When I was a little girl, I understood myself. Better than I do now, in many ways. I understood the world I created out of the quiet, I understood all of the people I knew I was going to be some day. It was other people I didn't understand. How they thought they knew how my story would end up before I did, or who they thought the main character might be. That was until Princess Leia came into my life. And everything changed. Because Carrie Fisher taught girls how to be the heroes of their own stories. And sure, it might have started with Princess Leia, but she was truly just the tip of the iceberg.

Leia was the catalyst, the first hint for me (and millions of other young girls) that maybe it didn't matter what everyone else thought about us. Maybe their version of our stories didn't matter; Maybe our own version was the only one that was important. Because look at Princess Leia: I remember seeing Star Wars for the first time, and my brothers (who were just little boys learning about their own stories, and so can be forgiven) talked on and on about Han Solo, Darth Vader, Luke Skywalker. And what did they think of Princess Leia? "She was pretty." "It's cool how Han and Luke saved her." And I remember thinking, is that what they saw?

Because here was what I saw: a girl who loses her entire planet, and still refuses to be bullied. A princess who fights with the Resistance, and is in charge of her own destiny. I was obsessed with Princess Leia. For months I wore one of my mom's white turtlenecks as a dress with a belt to hold my lightsaber (because in my story, Leia got a lightsaber). My hair was perpetually in hamburger-shaped buns on both sides of my head. Not because I loved Star Wars (which I did), but because some deep, secret part of me connected with Leia. And I certainly wasn't the only one.

When comedian and actress Tina Fey learned about Carrie Fisher's death on Tuesday, she released a statement to Time, saying,

Carrie Fisher meant a lot to me. Like many women my age, Princess Leia occupies about 60 percent of my brain at any given time. But Carrie’s honest writing and her razor-sharp wit were an even greater gift. I feel so lucky that I got to meet her. I’m very sad she is gone.

Fey is right. What started with Leia for so many young girls, that sense of ownership of our own destiny, grew into something deeper as women. For many of us, our truth-telling and resistance to be defined by anyone other than ourselves found a true home in Carrie Fisher. A woman who fought to be her own true self her entire life; who openly shared tough stories about her upbringing in Hollywood, her bipolar disorder, her love affairs, and her issues with drug addiction because she believed in herself. Because she was writing her own story, no matter what.

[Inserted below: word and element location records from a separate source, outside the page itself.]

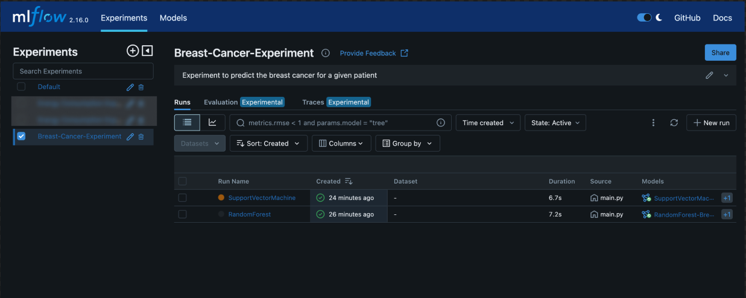Collapse the experiments sidebar panel
Image resolution: width=746 pixels, height=298 pixels.
[147, 51]
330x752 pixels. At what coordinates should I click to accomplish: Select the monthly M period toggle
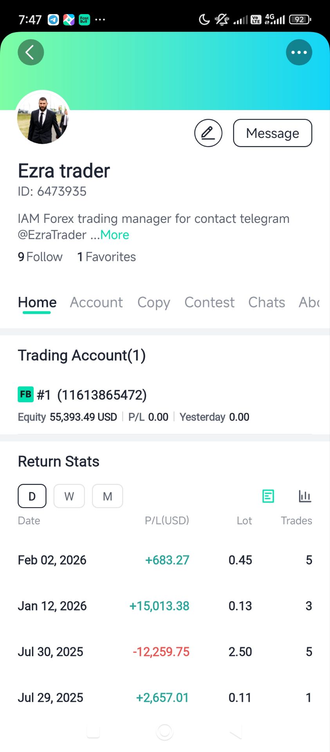(107, 496)
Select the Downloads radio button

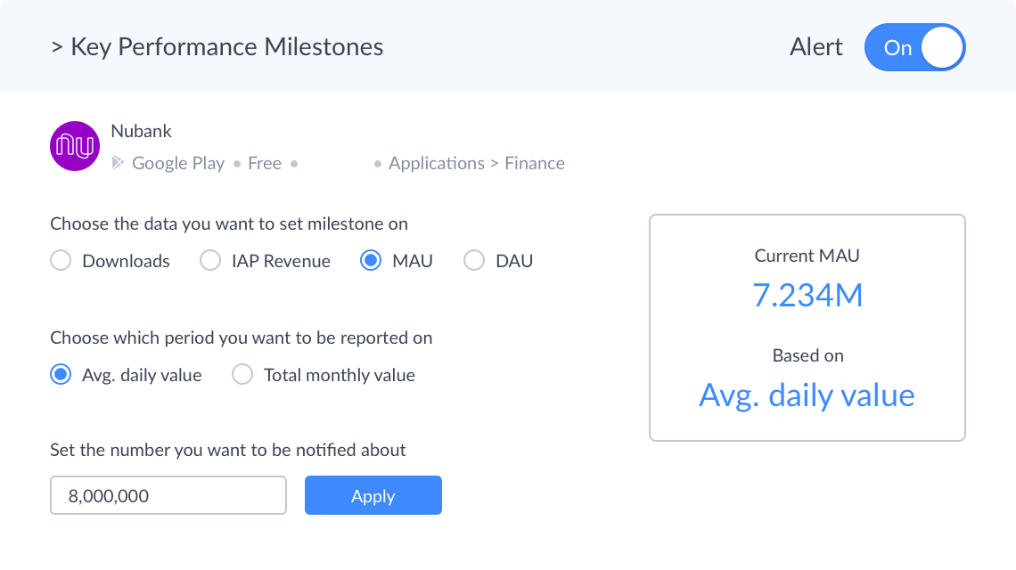coord(61,261)
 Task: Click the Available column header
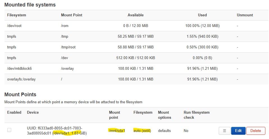coord(136,15)
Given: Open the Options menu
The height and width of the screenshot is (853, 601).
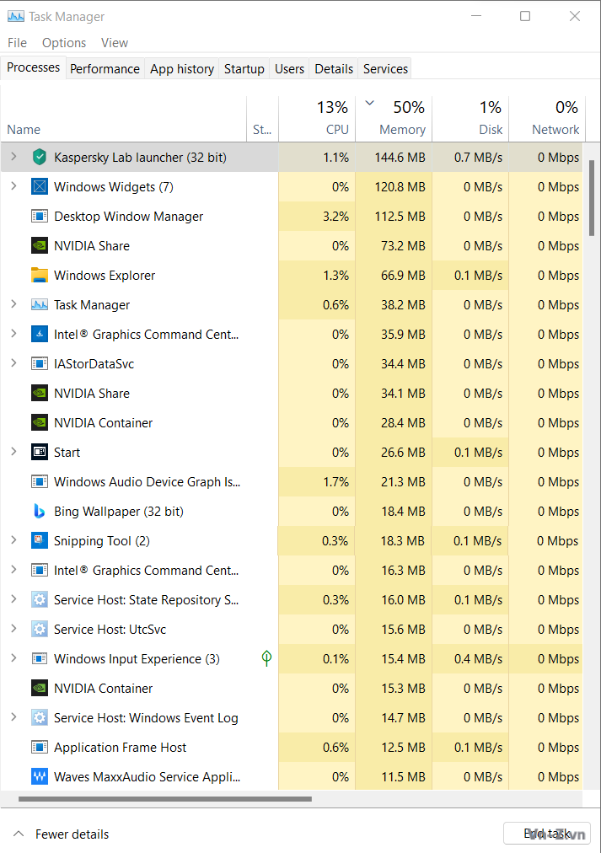Looking at the screenshot, I should 64,43.
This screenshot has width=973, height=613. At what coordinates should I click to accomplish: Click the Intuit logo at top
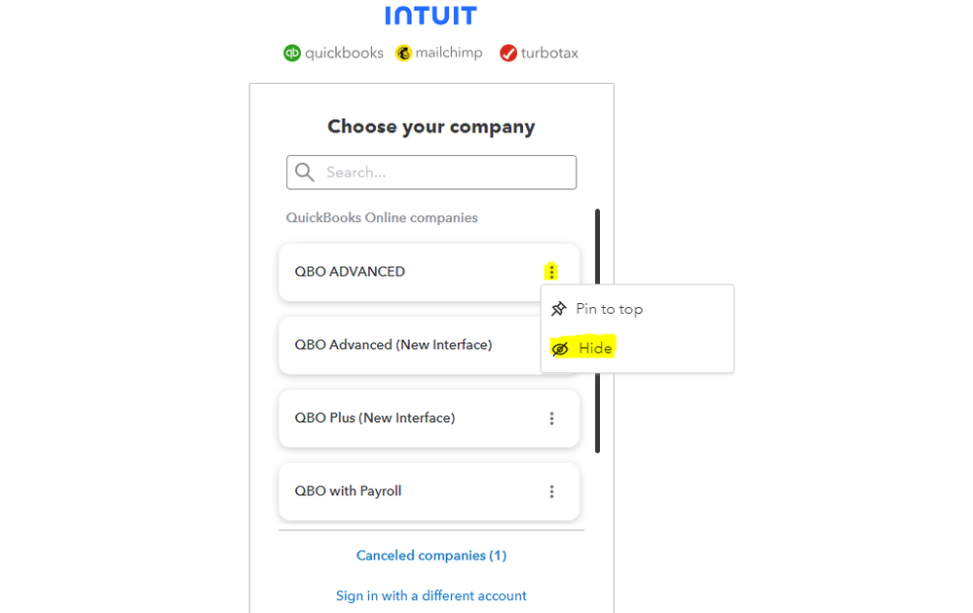coord(430,16)
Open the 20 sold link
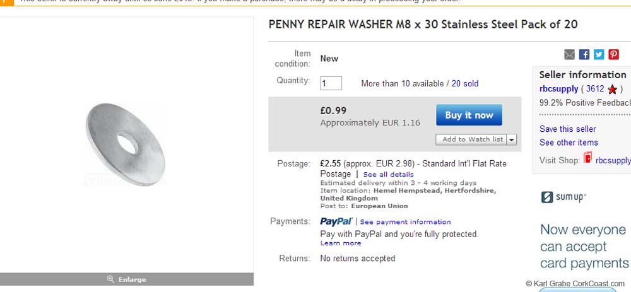This screenshot has width=631, height=292. pos(465,83)
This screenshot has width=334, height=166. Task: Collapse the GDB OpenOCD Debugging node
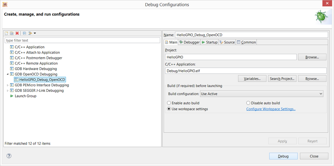point(8,74)
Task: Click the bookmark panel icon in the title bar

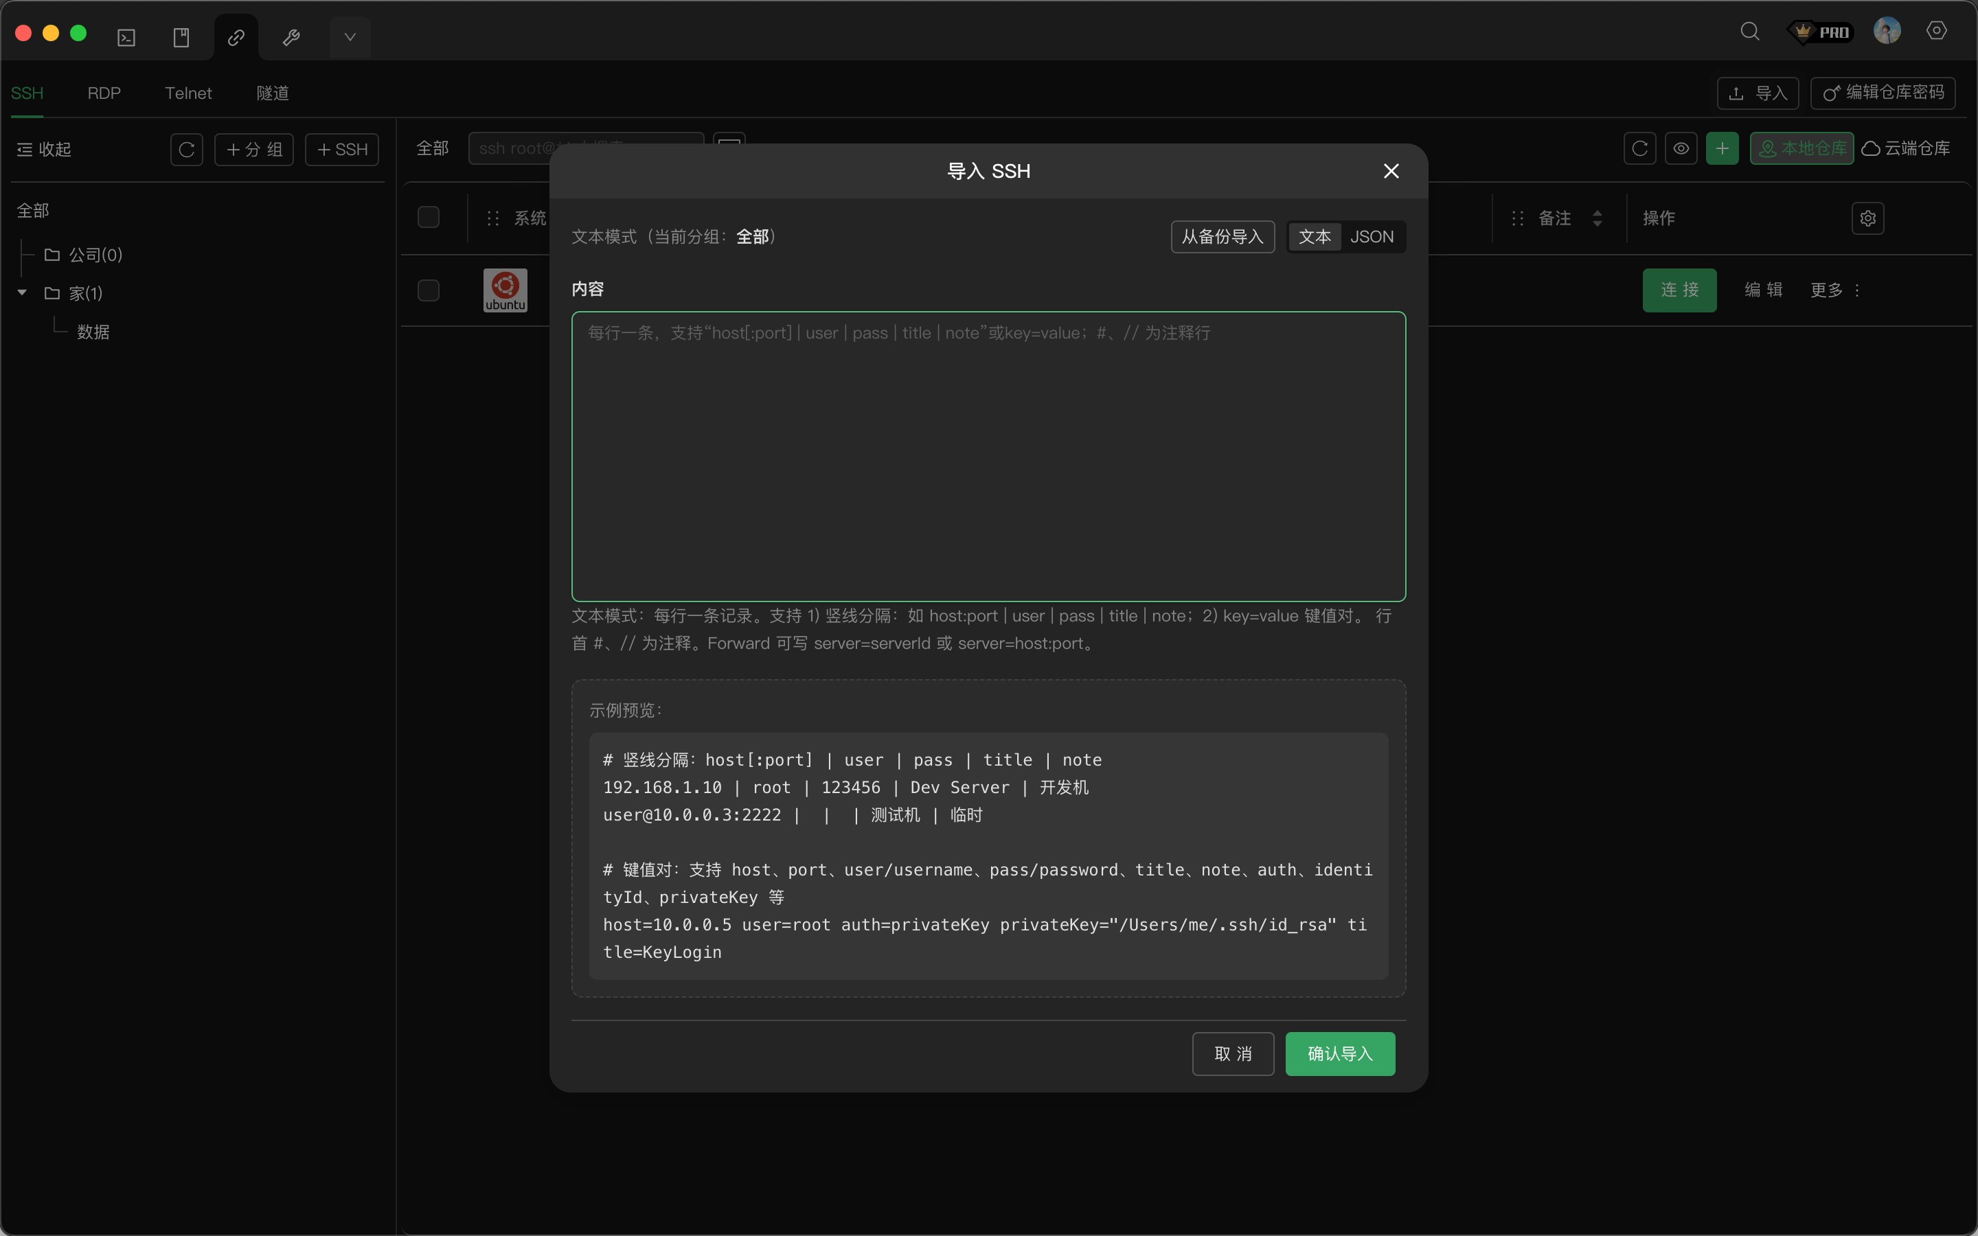Action: [x=181, y=38]
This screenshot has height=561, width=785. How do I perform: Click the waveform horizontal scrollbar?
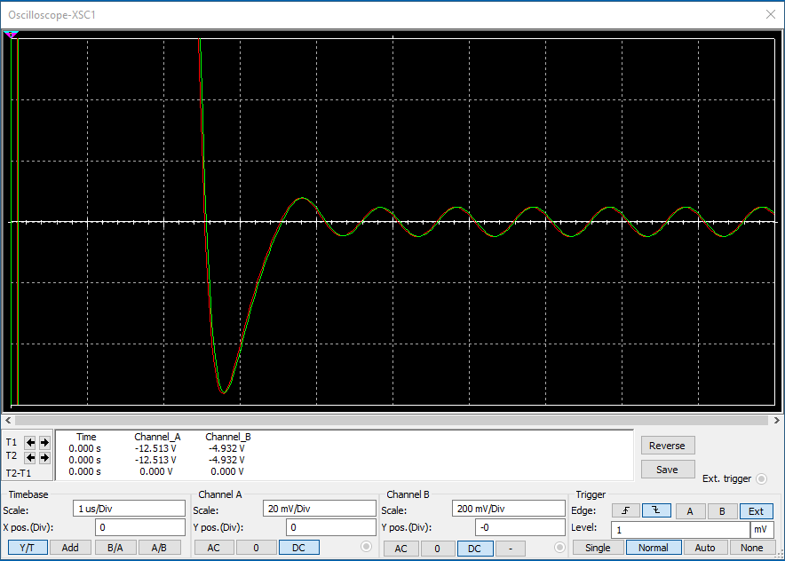point(391,420)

It was that dedication to herself, that self-effacing, unapologetic wit, that has left so many of us heartbroken in her absence:

Of course, I never met Carrie Fisher; few of us ever did. And yet I am sitting here feeling... bereft. As are so many others. For so many of us women, and hopefully for many generations of girls to come, Fisher represented true feminine grit. She was that beacon, that reminder that no matter what life threw at me (and it threw plenty), I was still writing my own story. That no one else got to write it for me, just as no one else gets to write her story for her.

And so we will say, in honor of her own, actual previous request, that "Carrie Fisher drowned in moonlight, strangled by her own bra."

It was the obituary she wanted. It's the obituary she wrote. And it's the obituary she deserves.